An icon generally displays one or more objects, and one of the important choice is how you represent the objects in term of perspective (2D or 3D).
isometric 3D view: The object is viewed in a classic 3D isometric view. The light source should be positionned in the top front, a bit over the camera (not in the same position).
2D view (like sitting on a shelf): The object is viewed as a plane in front of the camera. Depending on the object, it could be a front view (imagine a book for instance) or a top view (a keyboard). The light source should be positionned in front or on top, in the same position than the camera.
2D icons are a better choice when you display a lot of similar icons, while 3D icons tends to stand-out. Thus, GNUstep icons should use a 3D view for important or relatively rare icons like the applications icons or the locations related icons such as a home directory, a hard disk, a server (WebDav, FTP, etc.), a camera... Very common and repetitive locations related icons like a standard folder should be represented with a 2D view but must then use a 30 degrees counter-clockwise rotation (so they still stand-out in comparison of other icons).
Any other icons like the documents icons, the toolbar icons and the buttons icons should use a 2D view (to know more about that, read Section 3.5.1).
While we shouldn't try to rely too much on them (as some people has colors perception problems), colors are a very efficient indicator, and could add meaning to an icon.

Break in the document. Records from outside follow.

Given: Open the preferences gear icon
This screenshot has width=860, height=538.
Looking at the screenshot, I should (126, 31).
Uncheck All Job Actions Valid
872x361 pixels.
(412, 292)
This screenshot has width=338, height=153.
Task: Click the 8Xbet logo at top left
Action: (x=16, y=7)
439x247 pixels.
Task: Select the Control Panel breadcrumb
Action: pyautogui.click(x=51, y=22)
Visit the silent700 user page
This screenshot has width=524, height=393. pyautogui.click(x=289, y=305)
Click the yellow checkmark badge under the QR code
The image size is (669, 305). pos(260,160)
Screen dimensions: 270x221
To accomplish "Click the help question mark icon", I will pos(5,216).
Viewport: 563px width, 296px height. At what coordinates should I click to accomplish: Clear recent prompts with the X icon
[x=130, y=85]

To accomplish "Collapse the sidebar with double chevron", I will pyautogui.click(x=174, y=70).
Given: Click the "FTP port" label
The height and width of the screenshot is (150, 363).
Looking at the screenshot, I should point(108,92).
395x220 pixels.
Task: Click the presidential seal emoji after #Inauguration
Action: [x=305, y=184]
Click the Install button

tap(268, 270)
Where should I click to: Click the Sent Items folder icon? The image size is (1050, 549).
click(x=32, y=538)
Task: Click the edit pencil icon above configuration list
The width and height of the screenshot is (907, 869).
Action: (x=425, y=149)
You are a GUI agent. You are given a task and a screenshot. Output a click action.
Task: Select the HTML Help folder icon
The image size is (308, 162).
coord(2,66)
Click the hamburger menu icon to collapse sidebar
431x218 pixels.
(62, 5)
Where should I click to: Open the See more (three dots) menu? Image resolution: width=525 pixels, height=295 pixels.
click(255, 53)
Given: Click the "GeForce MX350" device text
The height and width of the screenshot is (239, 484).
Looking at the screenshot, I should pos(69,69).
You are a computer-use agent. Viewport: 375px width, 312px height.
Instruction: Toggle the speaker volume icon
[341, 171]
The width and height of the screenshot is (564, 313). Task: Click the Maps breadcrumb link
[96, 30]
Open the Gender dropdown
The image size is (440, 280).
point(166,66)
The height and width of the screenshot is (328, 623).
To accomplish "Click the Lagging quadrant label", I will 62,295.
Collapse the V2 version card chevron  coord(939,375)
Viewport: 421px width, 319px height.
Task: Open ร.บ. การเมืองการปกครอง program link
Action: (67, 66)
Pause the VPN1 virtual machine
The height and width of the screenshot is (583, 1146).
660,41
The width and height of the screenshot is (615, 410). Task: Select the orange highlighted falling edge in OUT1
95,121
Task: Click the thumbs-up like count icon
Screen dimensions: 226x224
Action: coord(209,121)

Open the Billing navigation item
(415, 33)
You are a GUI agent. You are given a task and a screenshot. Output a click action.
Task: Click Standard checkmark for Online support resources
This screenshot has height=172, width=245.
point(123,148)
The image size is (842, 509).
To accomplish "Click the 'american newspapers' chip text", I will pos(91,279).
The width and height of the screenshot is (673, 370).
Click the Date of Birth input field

The icons which triggers a potentially destructive action (like Cancel, Delete, Erase etc.) should be partially red. The icons which triggers or warns about a exceptional or really special action (like Connect/Disconnect, Move to trash, Remember, Test etc.) should be partially yellow.
When you layout a window outside the toolbar, try to use as much as possible traditionnal controls and not special icons. For the buttons, when you want a more visual, intuitive look, it is important to not use small colored icons, but monochromatic dark gray images to avoid too much visual distraction.
IconKit offers the possibility to composite icons with different elements to obtain final icons easily. For example, you could use this mechanism to easily build icons with common look. In the same way, IconKit lets you composite small graphical elements which are called badges on the fly over an existing icon (that could be used to mark a document as urgent, or locked, etc.).
Example : toolbar icons in a mail application like Reply, Forward etc. can be based on single a icon element (like a message icon) and with the help of the composition method, the final look of the icons will be specified by rendering different sort of arrows over the primary icon element.
Icons composition is used to implement simple icon family support, which you can customize to better fit the final look you desire. By default when you link to the IconKit, default documents, preferences and plugins icons are created by badging documents, preferences and plugins templates icons with the application icon. But you have the possibility to override this behavior by importing your own icons in your application project.